They Locked Up the Neighborhood Savior: Israeli Forces Raid Ramallah and Arrest the 'Doctor of the Poor'
Dr. Mazen Al-Rantisi spent decades sliding free medicine to the struggle, only for the state to snatch him up before sunrise.

They really went and locked up the community doctor. On Sunday, before the sun was even up, Israeli forces pulled up to a house in the al-Tira neighborhood of Ramallah and arrested Dr. Mazen Al-Rantisi. We are talking about a 71-year-old elder who everyone on the block knows as the "doctor of the poor." They took him straight to a police station in the Ma’ale Adumim settlement, where the Special Investigations Unit has him locked in an interrogation room with zero explanation to his family about where he is or what he is even charged with.
When people started asking questions, the authorities started playing games. The military told reporters to go talk to the Prison Service, and the Prison Service told them to go talk to the military. It is the classic runaround. Nobody wants to take the wrap for snatching an old man who spent his entire life keeping the most vulnerable people in the community alive.
Word is this whole situation is because Dr. Al-Rantisi is the head of the Union of Health Work Committees (UHWC). This is a group that was started back in 1985 to build clinics and help out thousands of families in rural areas who do not have the money or the access to get basic checkups. But back in 2020, the military decided to label the whole organization an "unlawful association." And get this: they used some old emergency laws from 1945 back when the British were still running the place. They even shut down the main building in Al-Bireh back in 2022, even though the group is still completely legal and registered with the Palestinian Authority’s interior ministry.

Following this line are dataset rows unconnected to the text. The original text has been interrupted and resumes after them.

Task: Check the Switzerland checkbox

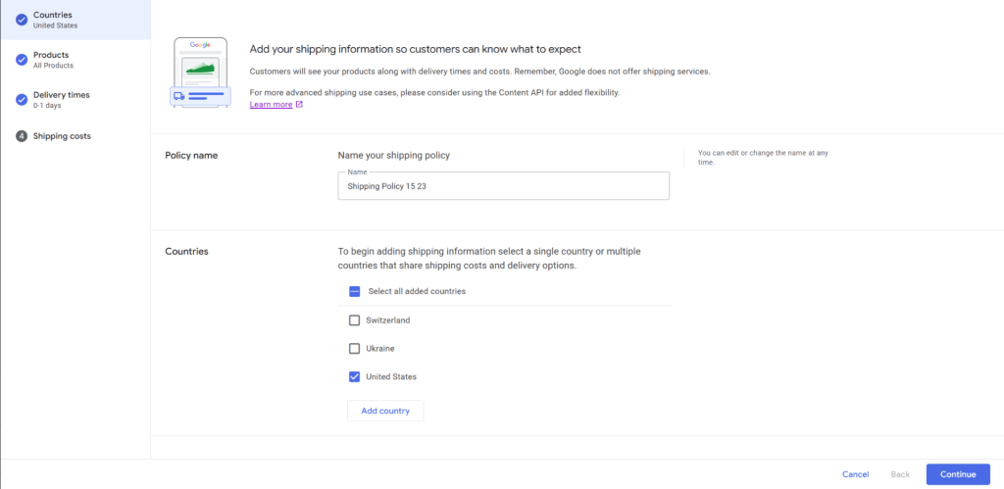Action: 355,320
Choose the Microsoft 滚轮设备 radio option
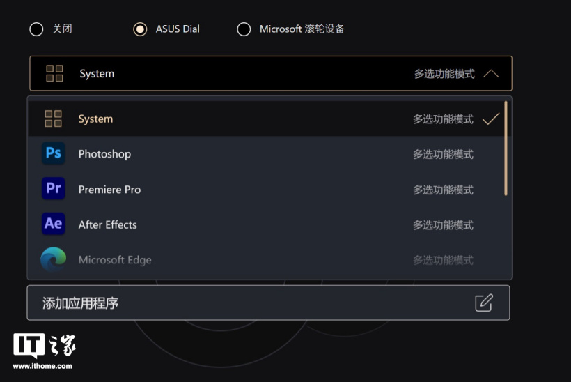This screenshot has width=571, height=382. [244, 29]
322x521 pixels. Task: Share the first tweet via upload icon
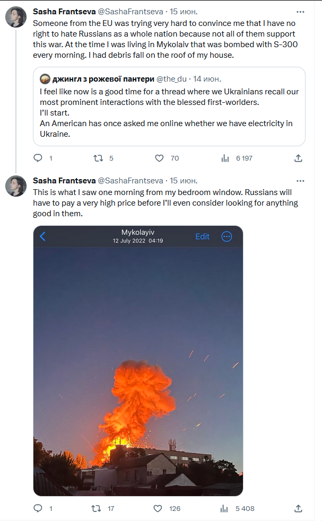298,158
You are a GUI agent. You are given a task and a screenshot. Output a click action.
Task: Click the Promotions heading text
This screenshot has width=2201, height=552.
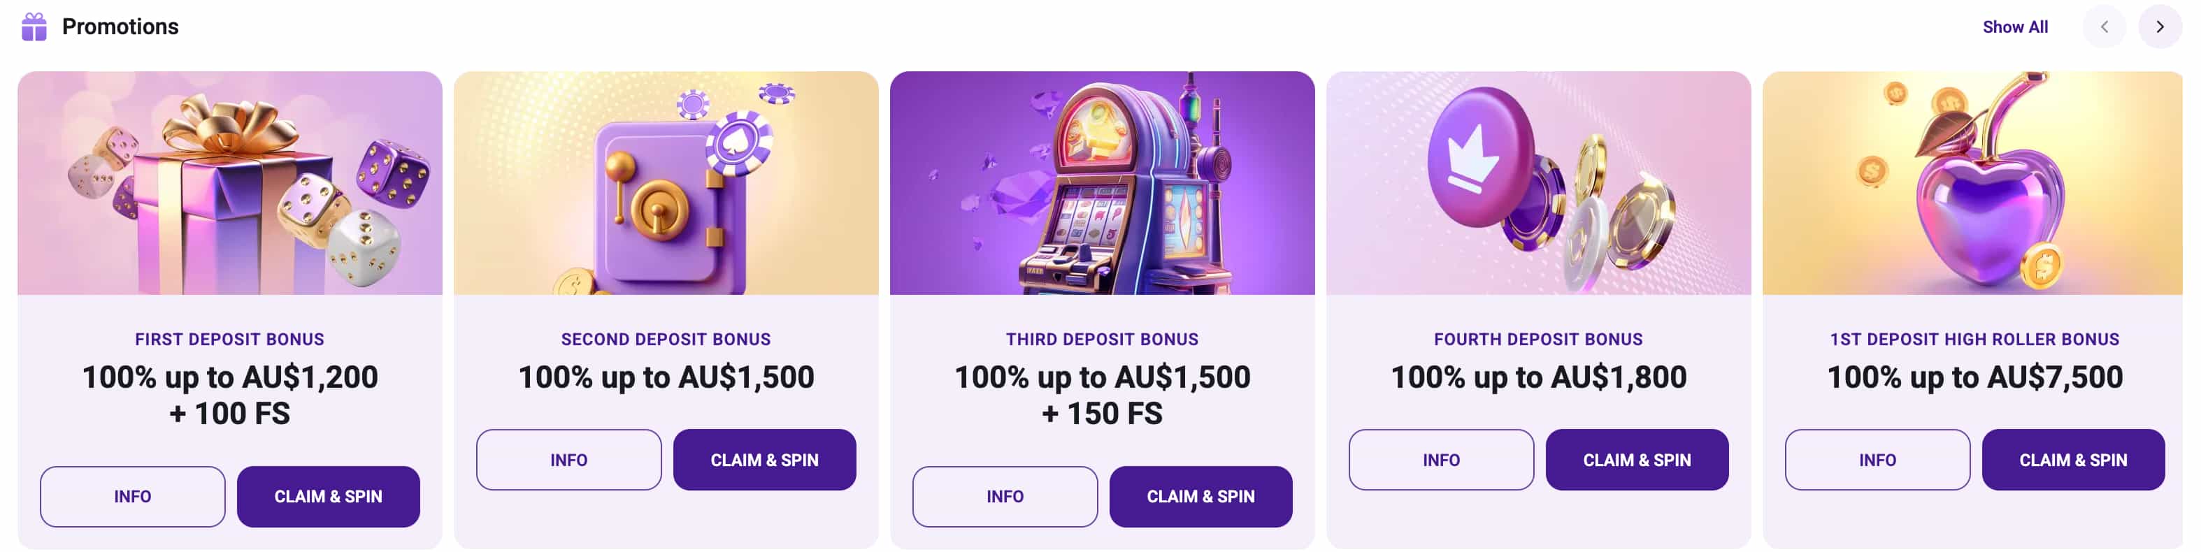coord(120,26)
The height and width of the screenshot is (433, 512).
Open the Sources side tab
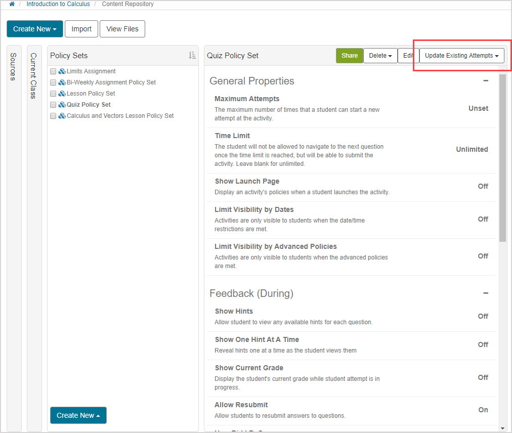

As soon as the news hit the streets, the internet went wild with the hashtag #FreedomForDrMazenAlRantisi. People who grew up going to his clinic are posting about how he would always look out for them. If a family was broke, he would waive the fee, give them free medicine, and hand out donated prescriptions. His clinic was not just an office; it was a safe haven for the poorest people in the neighborhood who had nowhere else to turn.
Human rights groups are calling it what it is: a straight-up attack on the people's survival. Naji Abbas, who runs the detainee department at Physicians for Human Rights Israel (PHRI), said this is an alarming escalation. He pointed out that by locking up a respected doctor and taking down a health organization, the authorities are basically saying that doing humanitarian work and helping your neighbors is now a crime.
PHRI made it clear that the people who are going to suffer the most from this are the regular folks on the street. Dr. Al-Rantisi’s clinic in Ramallah serves hundreds of patients who do not have any other options. Taking him out of the picture is going to completely mess up their access to medicine. They said this isn't just about one man—it is a systemic move to scare anyone trying to hold the community down under the occupation.